The next morning, I saw spent firework casings on the sidewalk directly under our windows. Well, there and everywhere else that was a flat surface. 2020 was off to a banging start!
New Years Day
We knew most things would be closed on the holiday, so we set off for sights that weren't restricted to specific days or hours. Our first stop was the Holocaust Memorial, technically The Memorial to the Murdered Jews of Europe. I had been wanting to see this in person for a long time and it was cold and dark and confining, and yet not as moving as I expected. It wasn't until a few days later that we went to the museum underneath the stelae (the concrete coffin-like structures), which provides an incredibly heart wrenching account of the Holocaust. I don't think you can feel the gravity of the horrors by just wandering through the above ground portion of the memorial, so I highly recommend spending at least an hour at the museum with an audio guide.
The Holocaust Memorial is a block from the Brandenburg Gate and the park in front of the Reichstag Building, both of which were recovering from the night before.

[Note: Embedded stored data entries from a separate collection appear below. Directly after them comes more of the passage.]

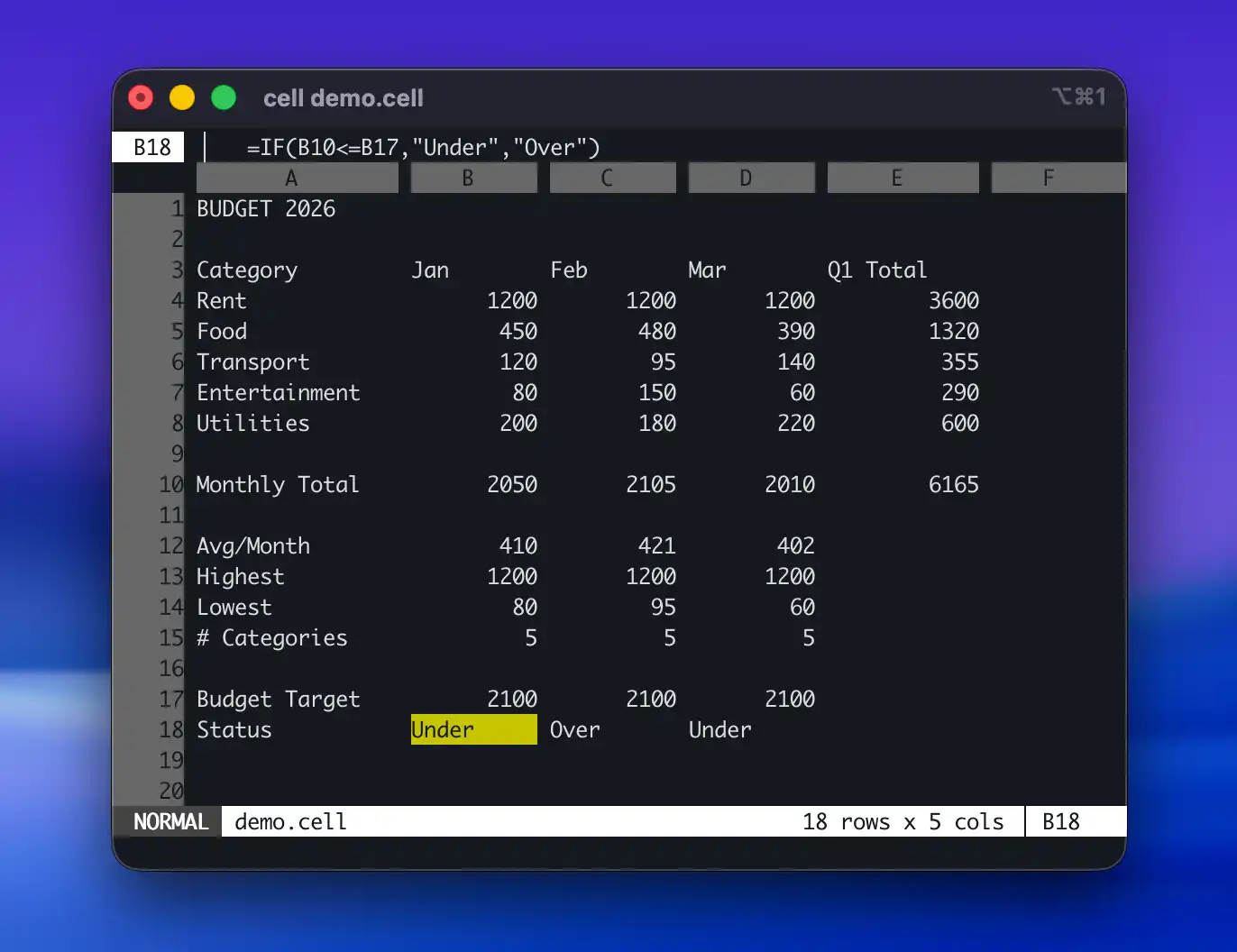
Task: Click the red close window button
Action: 141,97
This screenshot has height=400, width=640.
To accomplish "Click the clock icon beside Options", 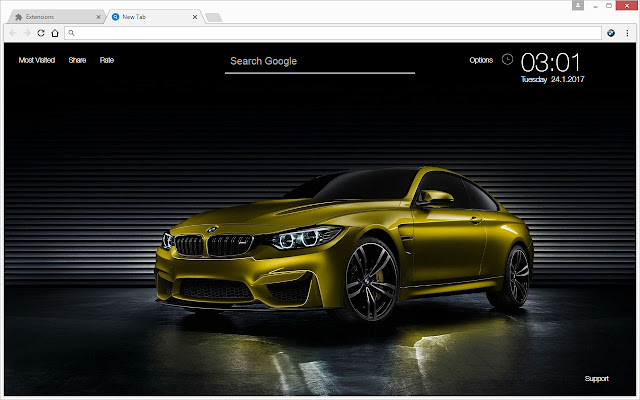I will pos(507,59).
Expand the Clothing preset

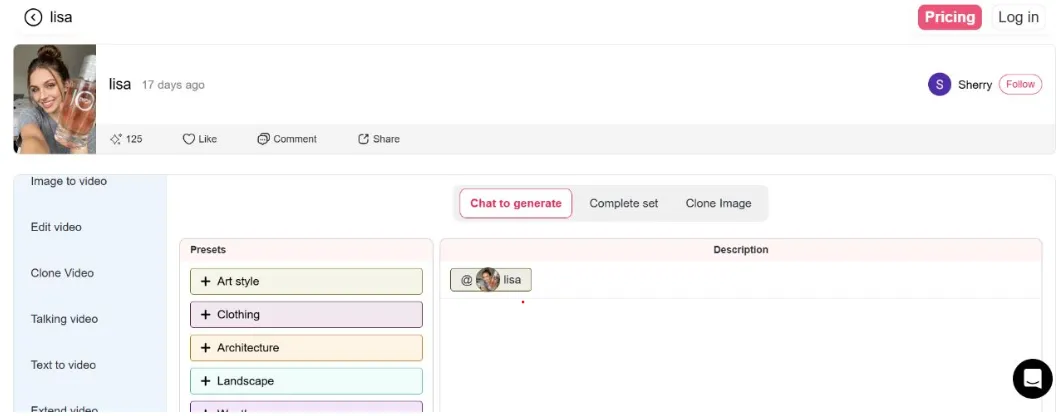tap(307, 315)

The gate was blockaded with temporary structures, so we didn't get a full unobstructed view until a few days later. But we really enjoyed walking around the area and wandering down to the Spree River to see all of the government buildings from the outside. We kept walking and found ourselves on the other side of the river at the Boros Gallery, which has an incredible history. Unfortunately I didn't book a tour early enough, so I will have to check it out in the spring. We loved all the graffiti outside the gallery and seeing the giant bullet holes that remain in the building from the war.
We had a late lunch in the lobby of the Hotel Aldon. The original Hotel Adlon was one of the most famous hotels in Europe, but it was mostly destroyed in the war. The new building design was inspired by the original and we enjoyed the opulence and a break from the cold.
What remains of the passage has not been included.